-------- Reading text

Hang on - I should have some pix - I'll find and post.


----------



## pragmatic_lee (Jan 19, 2008)

Carpet is cut with just a utility knife in 2' x 4' sections. The carpet shown here has about a 1/2" pile. The individual pieces are stacked and then compress with all-thread rods. Expect about a 20% compression rate. 

Carpet stacks should have some type of roof for protection from the weather. This target has a back-stop since it is approximately a 30 degree upward shot - plus the pistol range is behind it.

BTW: my arrows are the green nocks/orange vanes - not a "pretty" 20, but a 20 none the less. :shade: And to vindicate Deon a little (2 arrows off the paper), I don't think he had ever even seen a target this close, let alone shoot 1. Took him a few shoots to figure it out.


----------



## bgriffin (Aug 14, 2008)

compressed carpet bails all the way. used them last year for my indoor range and they were great to say the least. will have 6 of them for this years indoor league. they are 4'X4'X12" and catch arrows solidly with easy arrow removal.


----------



## blueglide1 (Jun 29, 2006)

Excelsior bales.


----------



## pragmatic_lee (Jan 19, 2008)

bgriffin said:


> compressed carpet bails all the way. used them last year for my indoor range and they were great to say the least. will have 6 of them for this years indoor league. they are 4'X4'X12" and catch arrows solidly with easy arrow removal.


I always thought that 12" would be deep enough as well, but Jarlicker made all of his 24" deep. Of course with the all-thread, you can tighten them enough to stop the arrow in just a few inches.


----------



## feildfool (Jul 22, 2009)

*From the immortal words of Sir Mix-a-lot*

Oh my God
Becky, look at her butt
Its so big
She looks like one of those rap guys girlfriends
Who understands those rap guys
They only talk to her because she looks like a total prostitute
I mean her butt
It's just so big
I can't believe it's so round
It's just out there
I mean, it's gross
Look, she's just so......
:darkbeer:

Serious now, I prefer the kind of butts like they had at Mechanicsburg, PA.


----------



## Scott.Barrett (Oct 26, 2008)

I voted other....Laura Francese!!!!


----------



## feildfool (Jul 22, 2009)

----------------
-------- Material provided

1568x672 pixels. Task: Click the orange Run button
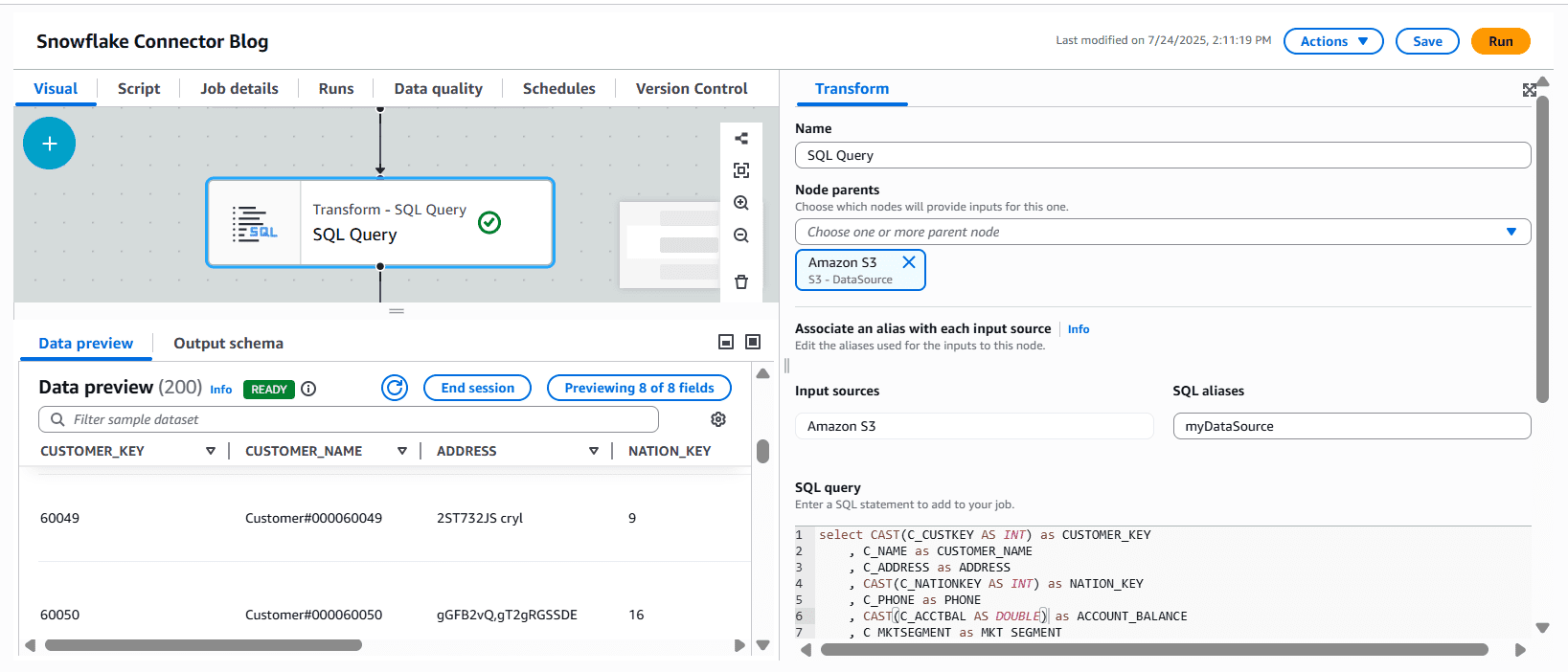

----------------

■ Assignment
Retype the part of the forum thread on carpet archery targets from "Carpet is cut" to "20% compression rate.".

■ Reply
Carpet is cut with just a utility knife in 2' x 4' sections. The carpet shown here has about a 1/2" pile. The individual pieces are stacked and then compress with all-thread rods. Expect about a 20% compression rate.